Secondo il presidente della Regione siciliana "Mineo non è solo il caso di un appalto messo sotto accusa da magistratura e Anticorruzione, ma un modello sbagliato"

"Il Cara di Mineo va chiuso, com'è non potrà ma funzionare". Lo dice il presidente della Regione siciliana, Rosario Crocetta. "Mineo non è solo il caso di un appalto messo sotto accusa da magistratura e Anticorruzione - aggiunge il governatore - ma un modello sbagliato: non si mettono insieme 3-4 mila persone senza prospettive e senza legami col territorio. Accogliere sì, ma salvaguardando la popolazione e la dignità dei quei migranti non violenti che non vogliono essere confusi con i criminali".

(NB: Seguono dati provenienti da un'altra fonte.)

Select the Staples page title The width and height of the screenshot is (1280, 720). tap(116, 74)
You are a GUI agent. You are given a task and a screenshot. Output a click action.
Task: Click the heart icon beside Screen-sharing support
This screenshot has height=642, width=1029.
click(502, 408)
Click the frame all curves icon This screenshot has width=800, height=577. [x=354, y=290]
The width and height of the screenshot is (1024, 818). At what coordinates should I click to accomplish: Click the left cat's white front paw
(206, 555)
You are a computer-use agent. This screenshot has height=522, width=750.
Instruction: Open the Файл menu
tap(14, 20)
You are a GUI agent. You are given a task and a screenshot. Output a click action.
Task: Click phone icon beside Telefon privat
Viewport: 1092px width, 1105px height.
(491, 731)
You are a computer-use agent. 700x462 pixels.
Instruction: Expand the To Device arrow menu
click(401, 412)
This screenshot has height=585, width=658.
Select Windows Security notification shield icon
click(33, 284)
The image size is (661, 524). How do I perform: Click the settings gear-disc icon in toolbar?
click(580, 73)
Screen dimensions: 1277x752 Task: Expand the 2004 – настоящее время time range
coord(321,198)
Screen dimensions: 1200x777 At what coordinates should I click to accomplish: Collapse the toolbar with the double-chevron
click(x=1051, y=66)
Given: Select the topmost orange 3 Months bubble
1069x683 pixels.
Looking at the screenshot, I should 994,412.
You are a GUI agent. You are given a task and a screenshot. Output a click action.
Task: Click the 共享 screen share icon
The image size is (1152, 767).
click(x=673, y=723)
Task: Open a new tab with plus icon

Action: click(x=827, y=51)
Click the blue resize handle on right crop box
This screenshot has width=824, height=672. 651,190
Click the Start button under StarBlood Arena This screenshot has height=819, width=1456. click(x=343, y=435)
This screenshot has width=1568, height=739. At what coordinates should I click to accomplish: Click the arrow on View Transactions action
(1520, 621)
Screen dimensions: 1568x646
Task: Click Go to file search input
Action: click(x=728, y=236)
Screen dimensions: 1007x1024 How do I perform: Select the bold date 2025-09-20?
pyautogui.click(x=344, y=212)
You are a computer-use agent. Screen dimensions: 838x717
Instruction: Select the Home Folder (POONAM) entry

Un altro appello arriva da Salvo Politino, direttore di Confesercenti Catania, originario del Comune di Palagonia scenario dell'omicidio: "Palagonia è una comunità profondamente scossa da quanto accaduto sabato scorso e oggi chiede risposte certe allo Stato sulla sicurezza e vivibilità del territorio. Politino sollecita a nome di tutti gli esercenti un intervento diretto del governo "affinché un luogo di accoglienza non si trasformi in una zona franca dove tutto può accadere. Nessuna intolleranza verso gli stranieri – chiarisce - tuttavia occorre mettere in atto una serie di azioni di controllo e prevenzione per consentire a quanti esercitano un’attivita’ commerciale, a quanti hanno famiglie, di vivere serenamente. Consideriamo da sempre Palagonia un territorio fortemente vivibile. Desideriamo che resti tale".

Anche Nello Musumeci, presidente della Commissione parlamentare Antimafia dell'Ars, ha commentato l'accaduto. "In queste ore prevale il cordoglio e l'indignazione. Il primo per il dramma che ha colto una famiglia e con questa l'intera comunità di Palagonia. Ma c'è anche tanta indignazione, perchè il calatino sembra abbandonato a se stesso. Si facciano tutti i dovuti accertamenti e si eviti ogni strumentalizzazione. Chi fa l'equivalenza tra immigrato e assassino è uno sprovveduto. Ma lo Stato deve chiedersi: ha fatto  tutto il possibile? E' normale ospitare migliaia di persone in un unico Centro di Accoglienza? E' stato rispettato e applicato il Patto per la sicurezza del 2011? Le istituzioni sono messe dal governo nelle condizioni di proteggere efficacemente i cittadini? E chi risponde del clima di tensione creatosi tra gli abitanti del luogo e gli ospiti del Cara? Qualcuno dovrà rispondere anche a queste domande. Ma adesso lasciamo lavorare le forze dell'ordine e la magistratura: un delitto ignobile è stato compiuto e chi lo ha commesso deve pagare per quello che ha fatto, a prescindere dal colore della pelle".